Rhétorique dangereuse



Mardi, l’Union européenne a d’ailleurs exprimé «son inquiétude face aux discours de haine, violences et incidents ayant marqué ces derniers jours de campagne». «Les efforts visant à diviser la population sur la base de l’appartenance ethnique ou de l’origine et tout propos incitant à la violence sont inacceptables», a indiqué un porte-parole du service diplomatique de l’UE.

Ils ont prospéré avec la guerre qui se déroule dans l’Est de l’immense République démocratique du Congo, un pays grand comme quatre fois la France. Depuis trente ans, la partie frontalière du Rwanda est sous la coupe d’un nombre, croissant, de groupes rebelles.

Pour les autorités à Kinshasa, seule la résurgence fin 2021 du M23, une rébellion identifiée aux Tutsis congolais, constitue une menace. Pour tenter de la contrer, le régime de Tshisekedi s’est allié avec la plupart des autres groupes rebelles de la région et a engagé plusieurs centaines de mercenaires européens. Pour l’instant sans aucun succès sur le terrain. Mais la mobilisation contre le M23 a ouvert la boîte de Pandore des propos haineux visant les rwandophones et surtout les Tutsis, qui avaient été la cible du génocide de 1994. Au cours de la campagne électorale, le camp présidentiel n’a pas hésité à jouer avec cette rhétorique dangereuse.

Notamment contre celui qui va s’imposer comme le principal challenger du président : Moïse Katumbi, fréquemment accusé d’être un «étranger», ou le «candidat du Rwanda». Il est vrai que cet homme d’affaires, un temps gouverneur du Katanga, a drainé d’immenses foules lors de ses meetings, malgré les attaques violentes des sympathisants du pouvoir. En comparaison, la campagne électorale du président sortant a été plus laborieuse. Régulièrement conspué, hué, comme à Uvira dans la province du Sud-Kivu, le 9 décembre, où les promesses du Président ont été étouffées par une clameur répétant «uongo, uongo» («mensonge» en swahili).

«Opacité»



«Tshisekedi a suscité beaucoup d’espoir quand il est arrivé au pouvoir en 2019. C’est le fils du plus célèbre opposant au maréchal Mobutu qui a régné plus de trente ans dans ce pays. Et il incarnait une nouvelle ère. Puis tout a changé en 2020», se rappelle un homme d’affaires joint à Kinshasa. Ce businessman qui ne souhaite pas être identifié évoque «l’opacité des contrats miniers», les «marchés conclus de gré à gré», «les dix millions de dollars disparus dans la lutte contre le Covid», «la taxe sur les téléphones portables, dénommée RAM, dont les fonds récoltés n’ont jamais été inscrits au budget».

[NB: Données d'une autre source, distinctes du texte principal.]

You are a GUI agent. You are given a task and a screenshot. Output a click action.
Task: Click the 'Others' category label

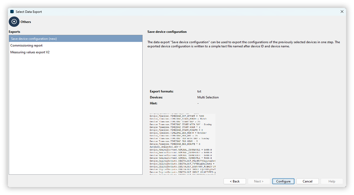click(26, 22)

Le président Tshisekedi lance pourtant des projets ambitieux. Comme le «programme d’urgence des cent jours», en mars 2019. Mais les chantiers piétinent et les accusations de détournements de fonds se multiplient. Le directeur de cabinet du Président est arrêté et jugé en 2020, accusé d’avoir détourné 50 millions de dollars ? Vital Kamerhe sera acquitté deux ans plus tard, sans que la somme ne soit jamais retrouvée. La même impunité vaudra pour Vidiye Tshimanga, conseiller spécial du Président chargé des affaires stratégiques. En septembre 2022, il se fait piéger par des journalistes munis de caméras cachées qui se présentent comme des investisseurs. Sans complexe, il leur détaille tout un système de rétrocommissions dans lequel il implique le Président. Le scandale est énorme. Il sera brièvement emprisonné, comparaîtra libre à son procès en décembre 2022 et sera acquitté.

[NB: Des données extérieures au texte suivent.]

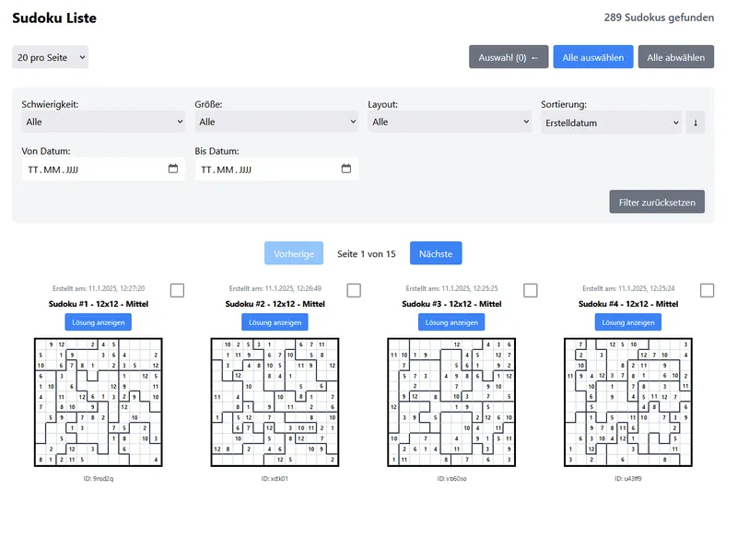Screen dimensions: 737x537
Task: Open the Sortierung dropdown showing Erstelldatum
Action: [612, 121]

Pour les Congolais qui subissent la dépréciation continuelle de leur monnaie face au dollar, ces scandales à répétition, comme le train de vie fastueux de leurs élites, constituent une désillusion amère. Ce mécontentement sera-t-il suffisant pour disqualifier Tshisekedi ? Les craintes d’une fraude massive sont récurrentes. D’autant que l’organisation du scrutin laisse à désirer : pour la première fois, aucun audit extérieur n’a validé le fichier électoral, le matériel de votes manque dans d’innombrables localités de ce pays où les routes sont rares, l’encre de certaines cartes d’électeurs s’est déjà effacée… L’Union européenne a rappelé à la «responsabilité» des autorités de la RDC à assurer un «processus électoral inclusif, libre, transparent et apaisé». «Reste à savoir avec quelle baguette magique il peut nous convaincre qu’il a gagné», note un habitant de Goma dans l’Est du pays.